■ Given problem:
Arrange the lines from the start of the entries through the line that contains "(x=319, y=187)" as a numbered list, omitting any blank lines.

Pointing entries for text and elements:
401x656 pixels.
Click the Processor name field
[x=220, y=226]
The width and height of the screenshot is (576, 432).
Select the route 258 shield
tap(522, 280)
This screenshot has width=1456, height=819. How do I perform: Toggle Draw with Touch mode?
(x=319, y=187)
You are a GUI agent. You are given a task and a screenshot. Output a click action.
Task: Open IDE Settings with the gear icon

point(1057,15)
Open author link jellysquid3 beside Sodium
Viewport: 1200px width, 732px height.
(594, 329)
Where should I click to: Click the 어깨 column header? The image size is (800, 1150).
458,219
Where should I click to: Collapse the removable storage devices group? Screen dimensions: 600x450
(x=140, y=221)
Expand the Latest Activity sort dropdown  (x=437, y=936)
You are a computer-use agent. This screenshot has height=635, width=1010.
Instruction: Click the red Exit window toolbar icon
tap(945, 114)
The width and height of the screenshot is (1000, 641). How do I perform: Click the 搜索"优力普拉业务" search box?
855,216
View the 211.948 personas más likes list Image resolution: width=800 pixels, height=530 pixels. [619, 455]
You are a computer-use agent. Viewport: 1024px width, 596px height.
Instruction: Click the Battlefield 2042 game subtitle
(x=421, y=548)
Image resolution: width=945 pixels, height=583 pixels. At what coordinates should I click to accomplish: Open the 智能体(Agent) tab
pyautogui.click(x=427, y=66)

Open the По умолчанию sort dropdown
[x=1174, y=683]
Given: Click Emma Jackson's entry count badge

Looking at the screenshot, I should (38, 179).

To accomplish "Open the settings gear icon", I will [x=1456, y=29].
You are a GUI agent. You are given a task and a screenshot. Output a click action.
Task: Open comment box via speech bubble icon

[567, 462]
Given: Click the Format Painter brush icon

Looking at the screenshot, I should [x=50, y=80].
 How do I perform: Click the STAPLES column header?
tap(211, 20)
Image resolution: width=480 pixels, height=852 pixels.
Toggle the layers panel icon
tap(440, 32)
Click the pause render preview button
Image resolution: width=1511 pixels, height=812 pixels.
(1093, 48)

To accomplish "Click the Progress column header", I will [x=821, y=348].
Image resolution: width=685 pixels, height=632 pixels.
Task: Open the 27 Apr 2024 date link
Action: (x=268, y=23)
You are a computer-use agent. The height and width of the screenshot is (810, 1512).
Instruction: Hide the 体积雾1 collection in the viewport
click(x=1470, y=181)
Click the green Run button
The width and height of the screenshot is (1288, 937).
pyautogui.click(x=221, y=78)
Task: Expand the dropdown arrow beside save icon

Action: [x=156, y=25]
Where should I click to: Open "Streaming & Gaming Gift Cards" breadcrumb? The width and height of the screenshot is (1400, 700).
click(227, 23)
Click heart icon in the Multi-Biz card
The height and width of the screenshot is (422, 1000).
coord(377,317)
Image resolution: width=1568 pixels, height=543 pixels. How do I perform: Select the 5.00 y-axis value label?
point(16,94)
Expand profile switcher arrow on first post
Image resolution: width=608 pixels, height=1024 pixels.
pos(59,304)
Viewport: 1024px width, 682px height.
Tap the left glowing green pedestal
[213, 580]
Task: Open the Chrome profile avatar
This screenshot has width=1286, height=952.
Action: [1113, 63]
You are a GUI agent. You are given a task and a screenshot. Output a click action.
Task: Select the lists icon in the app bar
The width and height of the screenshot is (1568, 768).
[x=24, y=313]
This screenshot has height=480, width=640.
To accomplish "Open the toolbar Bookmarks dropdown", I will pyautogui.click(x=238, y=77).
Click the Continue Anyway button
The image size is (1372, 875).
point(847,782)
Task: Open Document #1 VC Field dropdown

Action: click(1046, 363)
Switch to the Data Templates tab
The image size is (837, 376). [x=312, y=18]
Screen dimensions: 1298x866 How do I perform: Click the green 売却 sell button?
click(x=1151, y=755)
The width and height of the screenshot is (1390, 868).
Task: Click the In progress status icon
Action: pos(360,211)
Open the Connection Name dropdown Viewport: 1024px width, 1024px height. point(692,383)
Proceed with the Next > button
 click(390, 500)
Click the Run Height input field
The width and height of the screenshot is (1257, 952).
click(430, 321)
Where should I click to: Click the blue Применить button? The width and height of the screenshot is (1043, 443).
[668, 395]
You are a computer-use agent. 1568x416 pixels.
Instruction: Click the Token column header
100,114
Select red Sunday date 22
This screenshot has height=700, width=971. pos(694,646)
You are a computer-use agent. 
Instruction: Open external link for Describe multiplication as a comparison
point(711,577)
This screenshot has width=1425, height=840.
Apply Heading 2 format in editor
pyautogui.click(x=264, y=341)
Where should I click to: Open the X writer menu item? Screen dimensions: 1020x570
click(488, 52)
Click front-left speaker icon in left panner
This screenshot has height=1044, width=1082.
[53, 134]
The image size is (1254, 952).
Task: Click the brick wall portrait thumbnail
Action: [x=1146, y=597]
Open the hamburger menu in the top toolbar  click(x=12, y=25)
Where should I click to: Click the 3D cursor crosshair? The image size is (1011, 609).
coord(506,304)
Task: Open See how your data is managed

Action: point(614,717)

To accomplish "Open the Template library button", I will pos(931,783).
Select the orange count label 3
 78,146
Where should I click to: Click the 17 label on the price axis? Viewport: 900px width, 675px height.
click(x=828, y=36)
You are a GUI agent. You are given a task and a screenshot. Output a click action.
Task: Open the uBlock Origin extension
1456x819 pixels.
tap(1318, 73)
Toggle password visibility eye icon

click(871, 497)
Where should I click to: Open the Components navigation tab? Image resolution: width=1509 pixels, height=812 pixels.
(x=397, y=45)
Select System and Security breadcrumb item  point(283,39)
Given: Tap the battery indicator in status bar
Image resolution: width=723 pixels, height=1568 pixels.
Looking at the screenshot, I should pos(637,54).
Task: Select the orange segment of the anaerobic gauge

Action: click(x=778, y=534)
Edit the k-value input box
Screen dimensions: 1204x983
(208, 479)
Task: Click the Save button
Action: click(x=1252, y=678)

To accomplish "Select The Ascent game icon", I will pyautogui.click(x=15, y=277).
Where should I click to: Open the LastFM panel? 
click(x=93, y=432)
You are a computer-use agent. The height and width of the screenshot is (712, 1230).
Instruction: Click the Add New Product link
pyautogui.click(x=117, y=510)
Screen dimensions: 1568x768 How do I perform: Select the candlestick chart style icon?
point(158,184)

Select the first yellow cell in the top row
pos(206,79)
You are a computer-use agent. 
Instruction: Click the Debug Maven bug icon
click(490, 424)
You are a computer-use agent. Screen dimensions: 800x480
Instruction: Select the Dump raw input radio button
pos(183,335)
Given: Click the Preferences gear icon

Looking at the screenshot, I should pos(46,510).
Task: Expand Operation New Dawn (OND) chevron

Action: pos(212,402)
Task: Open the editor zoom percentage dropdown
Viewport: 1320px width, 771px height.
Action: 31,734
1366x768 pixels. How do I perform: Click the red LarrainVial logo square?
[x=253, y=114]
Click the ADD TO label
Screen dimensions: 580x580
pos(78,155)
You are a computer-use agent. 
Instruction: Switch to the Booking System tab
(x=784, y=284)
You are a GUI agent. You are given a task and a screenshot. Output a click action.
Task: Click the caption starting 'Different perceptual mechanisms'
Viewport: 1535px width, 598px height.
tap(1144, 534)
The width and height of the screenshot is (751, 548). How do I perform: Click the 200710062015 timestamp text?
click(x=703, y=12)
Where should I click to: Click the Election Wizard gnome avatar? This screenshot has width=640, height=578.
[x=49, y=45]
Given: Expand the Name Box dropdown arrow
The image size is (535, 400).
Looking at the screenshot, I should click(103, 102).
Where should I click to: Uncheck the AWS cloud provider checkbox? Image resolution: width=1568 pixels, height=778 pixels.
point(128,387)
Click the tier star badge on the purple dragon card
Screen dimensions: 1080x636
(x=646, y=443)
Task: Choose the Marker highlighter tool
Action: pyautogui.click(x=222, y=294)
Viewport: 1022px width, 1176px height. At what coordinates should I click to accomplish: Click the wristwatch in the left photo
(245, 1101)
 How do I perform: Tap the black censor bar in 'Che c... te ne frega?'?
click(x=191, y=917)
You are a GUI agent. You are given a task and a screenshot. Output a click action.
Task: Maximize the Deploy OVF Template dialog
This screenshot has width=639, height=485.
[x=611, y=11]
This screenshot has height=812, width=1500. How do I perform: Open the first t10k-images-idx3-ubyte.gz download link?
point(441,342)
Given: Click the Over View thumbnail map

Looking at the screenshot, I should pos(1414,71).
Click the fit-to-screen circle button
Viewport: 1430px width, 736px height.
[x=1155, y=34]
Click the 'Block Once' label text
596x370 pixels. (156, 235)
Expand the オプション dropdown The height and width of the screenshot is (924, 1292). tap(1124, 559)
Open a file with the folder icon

■ The completed task:
1. 401x656 pixels.
2. Click the Processor name field
3. [x=220, y=226]
4. The width and height of the screenshot is (576, 432).
5. Select the route 258 shield
6. tap(522, 280)
7. This screenshot has width=1456, height=819. How do I perform: Toggle Draw with Touch mode?
8. (x=319, y=187)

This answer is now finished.